Was sagen die Eltern

 

Frage: Wie sehen Sie als Mutter einer aktuellen Fünftklässlerin die Einführung des iPads für alle 5. Klassen des FWG?

Larissa Lindlein: Ich finde es toll, dass das FWG als erste weiterführende Schule im Landkreis diesen Schritt gewagt hat - und das aus meiner Sicht zum genau richtigen Zeitpunkt. Die Digitalisierung hat wegen der Lockdowns auch in unserem Landkreis einen großen Sprung nach vorne gemacht. Am Beispiel meines Sohnes, der mittlerweile die 7. Klasse am FWG besucht, habe ich erlebt, wie gut der Distanzunterricht an dieser Schule verlaufen ist. Da fand ich es Mitte 2021 nur konsequent, den nächsten Schritt zu gehen – und zwar mit den 5. Klassen, weil die Kinder in diesem Alter sehr schnell lernen und wir als Eltern zusammen mit den Lehrern noch am besten einen verantwortungsvollen Umgang mit den digitalen Medien vermitteln können.

 

Frage: Wie bewerten Sie die Kosten für das Gerät?
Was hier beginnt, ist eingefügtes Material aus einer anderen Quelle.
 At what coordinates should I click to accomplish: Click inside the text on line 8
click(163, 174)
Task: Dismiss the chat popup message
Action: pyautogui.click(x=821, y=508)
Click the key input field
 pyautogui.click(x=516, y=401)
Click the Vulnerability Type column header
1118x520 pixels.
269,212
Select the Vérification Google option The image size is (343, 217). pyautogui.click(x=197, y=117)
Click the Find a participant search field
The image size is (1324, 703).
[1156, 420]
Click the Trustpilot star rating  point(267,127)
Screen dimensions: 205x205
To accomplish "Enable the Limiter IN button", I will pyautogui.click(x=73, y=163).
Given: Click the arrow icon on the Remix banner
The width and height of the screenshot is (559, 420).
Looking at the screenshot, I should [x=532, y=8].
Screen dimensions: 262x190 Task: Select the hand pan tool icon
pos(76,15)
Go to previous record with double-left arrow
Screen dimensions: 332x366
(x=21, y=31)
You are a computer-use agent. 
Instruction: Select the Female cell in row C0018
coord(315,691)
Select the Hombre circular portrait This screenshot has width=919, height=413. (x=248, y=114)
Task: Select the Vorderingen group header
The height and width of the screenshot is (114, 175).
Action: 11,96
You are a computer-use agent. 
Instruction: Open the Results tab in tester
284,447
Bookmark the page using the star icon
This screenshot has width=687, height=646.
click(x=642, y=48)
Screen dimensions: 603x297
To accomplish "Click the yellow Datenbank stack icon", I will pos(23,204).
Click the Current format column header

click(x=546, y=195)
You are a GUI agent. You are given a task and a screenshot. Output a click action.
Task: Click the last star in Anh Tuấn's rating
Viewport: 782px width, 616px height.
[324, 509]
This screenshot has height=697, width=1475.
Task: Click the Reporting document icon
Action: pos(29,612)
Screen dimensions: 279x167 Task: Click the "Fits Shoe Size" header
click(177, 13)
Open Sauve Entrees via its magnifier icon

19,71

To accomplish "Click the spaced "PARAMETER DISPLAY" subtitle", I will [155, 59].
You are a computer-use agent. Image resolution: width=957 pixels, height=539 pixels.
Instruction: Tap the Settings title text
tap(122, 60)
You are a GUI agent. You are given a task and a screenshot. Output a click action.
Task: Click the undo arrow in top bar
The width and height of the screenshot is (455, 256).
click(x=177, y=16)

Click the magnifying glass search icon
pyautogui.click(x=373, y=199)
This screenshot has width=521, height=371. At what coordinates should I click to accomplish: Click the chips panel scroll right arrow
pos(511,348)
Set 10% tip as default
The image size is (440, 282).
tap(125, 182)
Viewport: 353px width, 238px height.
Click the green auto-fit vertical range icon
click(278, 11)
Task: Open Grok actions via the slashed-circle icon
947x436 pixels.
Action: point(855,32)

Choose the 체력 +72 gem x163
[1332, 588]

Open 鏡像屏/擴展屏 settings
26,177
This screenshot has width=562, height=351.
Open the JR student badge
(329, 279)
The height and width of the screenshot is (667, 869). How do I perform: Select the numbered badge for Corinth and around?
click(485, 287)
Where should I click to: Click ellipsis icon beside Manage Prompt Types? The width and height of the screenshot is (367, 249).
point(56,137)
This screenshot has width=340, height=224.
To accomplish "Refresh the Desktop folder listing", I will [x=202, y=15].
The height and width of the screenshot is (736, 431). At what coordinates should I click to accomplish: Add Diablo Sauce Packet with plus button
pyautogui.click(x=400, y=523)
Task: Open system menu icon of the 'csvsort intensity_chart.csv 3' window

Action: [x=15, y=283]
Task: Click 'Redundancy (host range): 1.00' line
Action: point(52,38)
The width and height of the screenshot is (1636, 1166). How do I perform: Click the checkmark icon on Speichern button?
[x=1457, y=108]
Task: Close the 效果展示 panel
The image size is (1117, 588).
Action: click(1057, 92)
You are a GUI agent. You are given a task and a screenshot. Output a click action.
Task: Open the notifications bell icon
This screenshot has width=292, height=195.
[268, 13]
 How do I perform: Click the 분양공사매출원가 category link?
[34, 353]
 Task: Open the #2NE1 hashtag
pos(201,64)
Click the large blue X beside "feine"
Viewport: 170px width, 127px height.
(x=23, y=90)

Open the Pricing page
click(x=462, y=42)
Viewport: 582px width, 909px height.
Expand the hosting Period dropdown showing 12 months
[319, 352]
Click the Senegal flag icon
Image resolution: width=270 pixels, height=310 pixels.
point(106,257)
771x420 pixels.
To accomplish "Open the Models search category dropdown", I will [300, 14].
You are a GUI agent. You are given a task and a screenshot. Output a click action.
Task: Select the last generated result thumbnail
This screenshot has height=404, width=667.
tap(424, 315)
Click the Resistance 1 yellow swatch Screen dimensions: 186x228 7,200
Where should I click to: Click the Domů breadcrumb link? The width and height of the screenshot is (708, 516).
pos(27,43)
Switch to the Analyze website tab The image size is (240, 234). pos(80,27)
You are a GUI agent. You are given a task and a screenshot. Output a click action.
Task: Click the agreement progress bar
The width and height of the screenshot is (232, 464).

Larissa Lindlein: Natürlich muss man als Eltern die gut 400 Euro erst einmal irgendwie lockermachen, aber früher oder später müssen unsere Kinder ohnehin mit solchen Geräten umgehen können. Und da ist es mir lieber, wenn mein Kind und wir als Eltern seitens der Schule auf diesem Weg begleitet werden. Das Gerät hat sich in der Zwischenzeit bewährt: Es läuft zuverlässig und hält allen Belastungen des Alltags stand – auch weil die Kinder sehr sorgsam mit „ihrem“ iPad umgehen. Auch das zählt meiner Meinung nach zu einem verantwortungsvollen Umgang mit diesem Medium.

 

Frage: Hatten Sie im Vorfeld Erfahrungen mit einem iPad?

Larissa Lindlein: Nein. Aber das war kein Problem. Die Schule informierte uns frühzeitig über alle wichtigen Modalitäten und organisierte – wenn erwünscht – die Bestellung. Seitens des Fördervereins der Schule gab es einen großzügigen Zuschuss von 50 Euro. Von Anfang an machten alle Eltern deutlich, dass sie diesen Weg mitgehen würden. Das lag auch an der tollen Begleitung durch die Schule, die uns im Rahmen zweier Elternabende frühzeitig informiert hatte und die Installation mit begleitete. Mittlerweile geht meine Tochter sehr sicher mit dem iPad um. Sie weiß, was zu tun und was zu unterlassen ist.

 

Frage: Welche Vorteile sehen Sie durch das iPad im Unterricht?

Larissa Lindlein: Am offensichtlichsten ist dies beim Gewicht der Schultasche. Da sich alle wichtigen Schulbücher auf dem iPad befinden, ist das Gewicht deutlich verringert. Außerdem erkenne ich bereits jetzt, wie selbstverständlich meine Tochter mit dem iPad umgeht – sowohl bei den Hausaufgaben als auch beim privaten Gebrauch. Kontaktaufnahme über MS Teams mit Lehrkräften und Mitschülern ist längst selbstverständlich. Natürlich müssen nicht nur die Lehrer im Unterricht, sondern auch wir Eltern zu Hause bei den Nutzungszeiten die Augen offen halten. In der Schule wird das iPad  meiner Meinung nach sehr zielgerichtet als Hilfs- und nicht als Allheilmittel eingesetzt. Das ist wichtig, weil es den Kindern deutlich macht, dass ein solches Medium hilfreich sein kann, aber niemals den eigenen Verstand ersetzen darf.